◆ What needs to be done: Could you copy out the Nokia post starting with "But there is" and going on through "a year ago.", putting "investors" in place of "shareholders"?

Posts Tagged ‘Microsoft’

Nokia adapts genetically while Microsoft drops the “Nokia” brand

October 24, 2014
Nokia NMT900 1987

Nokia NMT900 1987

A few days ago Microsoft announced that it was dropping the “Nokia” brand and would continue with “Lumia”.  My first mobile phone ever was an NMT900 in 1988 or ’89. My first five mobile phones were all Nokias. It felt like the end of an era. As if some well loved species was going extinct.

Irish IndependentFor many of us it’s a name synonymous with mobile phones, but Microsoft is now officially axing the Nokia brand in favour of its own Lumia range of Windows smartphones.

The tech giant bought Nokia’s mobile division back in April for $7.2bn along with a 10-year deal to use the Finnish company’s name on smartphones. Now, however, it seems Microsoft wishes to push its own Lumia brand, the most successful iteration of the company’s Windows Phone OS – rival to Google’s Android and Apple’s iOS systems.

The company actually began life in the 19 century as a single paper mill in what was then part of the Russian Empire. It grew into an industrial conglomerate with interests in everything from galoshes to gas masks, with the push into electronics only coming in the 1960s.

From the 1980s to 2000s it had a string of mobile hits (including the famous 3310 – one of the best selling mobile devices of all time, with more than 126 million units sold worldwide) but failed to keep on top of its smartphone competitors.

Windows Phone meanwhile continues to struggle against iOS and Android, with global market falling to 2.5 per cent. Microsoft will be hoping that Nokia’s ever-popular range of capable, low-end devices will eventually shuffle users in developing markets onto its OS, but nothing looks like it will shake Android and iOS in the high end.

But there is no need to be sad.

The brand is not going extinct. It is adapting and changing with the times. The company started with a paper mill and only enetered electronics in the 1960s. Now it has adapted and has returned to profit  – demonstrating the benefits of genetic evolution over stagnating conservation.

The Register: Nokia reported strong results on Thursday even after giving long-suffering shareholders a dividend and taking the hit of a one-time charge.

Profits rose to €353m on earnings of €3.3bn, up from €2.9bn a year ago. 

With the Windows Phone albatross thrown to a reluctant new owner, Nokia is now three divisions: network equipment (Nokia Networks), mapping (HERE) and IPR licensing (Nokia Technologies), but with €2.6bn of income, Networks provides most of the meat.

Nokia Networks sales rose 13 per cent year on year, based on LTE sales into China and North America, the company said. HERE grew 12 per cent, and IP licensing nine per cent to €152m; Microsoft is now a more important licensee. 

The company paid out €1.372bn in dividends and recorded a goodwill charge of €1.2bn against HERE’s profits, the latter reflecting a new evaluation of the division at €2bn.

◆ Exercise data:
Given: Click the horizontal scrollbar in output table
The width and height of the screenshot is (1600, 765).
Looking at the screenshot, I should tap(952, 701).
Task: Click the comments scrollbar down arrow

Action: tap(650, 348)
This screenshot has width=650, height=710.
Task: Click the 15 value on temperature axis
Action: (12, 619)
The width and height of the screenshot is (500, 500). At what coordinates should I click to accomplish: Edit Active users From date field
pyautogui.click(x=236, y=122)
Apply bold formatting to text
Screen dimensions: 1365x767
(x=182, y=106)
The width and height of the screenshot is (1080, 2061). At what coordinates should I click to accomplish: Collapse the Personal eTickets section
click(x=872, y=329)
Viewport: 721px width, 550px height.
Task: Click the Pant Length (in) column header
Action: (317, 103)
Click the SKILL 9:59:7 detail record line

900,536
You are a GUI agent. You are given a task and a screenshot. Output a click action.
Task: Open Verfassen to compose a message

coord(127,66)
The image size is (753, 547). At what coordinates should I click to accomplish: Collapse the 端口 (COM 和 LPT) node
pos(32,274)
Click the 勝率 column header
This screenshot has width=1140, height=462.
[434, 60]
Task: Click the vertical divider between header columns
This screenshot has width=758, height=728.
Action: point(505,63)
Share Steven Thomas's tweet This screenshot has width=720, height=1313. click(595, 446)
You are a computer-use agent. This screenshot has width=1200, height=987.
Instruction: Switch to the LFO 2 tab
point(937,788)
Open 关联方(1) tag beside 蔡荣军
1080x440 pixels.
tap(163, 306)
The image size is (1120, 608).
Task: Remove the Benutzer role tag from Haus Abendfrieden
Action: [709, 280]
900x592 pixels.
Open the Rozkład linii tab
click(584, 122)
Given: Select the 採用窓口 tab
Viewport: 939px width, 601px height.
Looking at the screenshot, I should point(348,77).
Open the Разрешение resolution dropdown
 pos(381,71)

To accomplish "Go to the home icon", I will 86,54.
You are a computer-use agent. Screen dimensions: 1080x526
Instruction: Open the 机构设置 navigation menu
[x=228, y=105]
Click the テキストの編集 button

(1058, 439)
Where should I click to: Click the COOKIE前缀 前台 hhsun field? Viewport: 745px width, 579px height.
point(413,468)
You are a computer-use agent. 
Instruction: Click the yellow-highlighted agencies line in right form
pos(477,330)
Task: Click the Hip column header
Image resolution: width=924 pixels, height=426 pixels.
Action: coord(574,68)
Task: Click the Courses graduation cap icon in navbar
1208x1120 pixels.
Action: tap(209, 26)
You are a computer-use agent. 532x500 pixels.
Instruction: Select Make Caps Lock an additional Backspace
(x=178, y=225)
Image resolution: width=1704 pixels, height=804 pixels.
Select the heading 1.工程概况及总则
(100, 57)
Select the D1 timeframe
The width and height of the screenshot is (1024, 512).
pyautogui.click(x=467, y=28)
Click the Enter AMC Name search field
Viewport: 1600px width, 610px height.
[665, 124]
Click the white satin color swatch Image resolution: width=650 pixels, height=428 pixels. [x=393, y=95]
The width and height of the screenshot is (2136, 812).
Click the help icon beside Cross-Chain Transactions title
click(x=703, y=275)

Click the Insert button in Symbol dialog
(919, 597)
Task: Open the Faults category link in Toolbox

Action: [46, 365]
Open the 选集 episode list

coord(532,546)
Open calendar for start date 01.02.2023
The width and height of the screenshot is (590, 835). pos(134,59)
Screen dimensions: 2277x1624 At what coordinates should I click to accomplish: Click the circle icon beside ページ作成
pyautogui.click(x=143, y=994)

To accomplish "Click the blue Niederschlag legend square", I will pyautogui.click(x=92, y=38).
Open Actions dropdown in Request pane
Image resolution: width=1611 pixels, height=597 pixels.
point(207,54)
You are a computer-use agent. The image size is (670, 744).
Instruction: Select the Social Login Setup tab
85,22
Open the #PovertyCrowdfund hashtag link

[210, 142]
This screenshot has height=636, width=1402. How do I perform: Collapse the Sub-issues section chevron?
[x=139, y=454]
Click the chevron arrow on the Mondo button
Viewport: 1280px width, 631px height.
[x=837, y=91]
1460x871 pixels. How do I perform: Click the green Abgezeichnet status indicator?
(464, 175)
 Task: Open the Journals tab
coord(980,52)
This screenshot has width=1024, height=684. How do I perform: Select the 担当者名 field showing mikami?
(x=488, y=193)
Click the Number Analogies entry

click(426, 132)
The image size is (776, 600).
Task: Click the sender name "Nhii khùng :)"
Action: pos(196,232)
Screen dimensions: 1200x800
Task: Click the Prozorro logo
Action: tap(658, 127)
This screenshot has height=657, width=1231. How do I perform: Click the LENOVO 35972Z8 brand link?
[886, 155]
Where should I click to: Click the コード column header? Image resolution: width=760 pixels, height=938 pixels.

◆ Result of this exercise:
But there is no need to be sad.

The brand is not going extinct. It is adapting and changing with the times. The company started with a paper mill and only enetered electronics in the 1960s. Now it has adapted and has returned to profit  – demonstrating the benefits of genetic evolution over stagnating conservation.

The Register: Nokia reported strong results on Thursday even after giving long-suffering investors a dividend and taking the hit of a one-time charge.

Profits rose to €353m on earnings of €3.3bn, up from €2.9bn a year ago.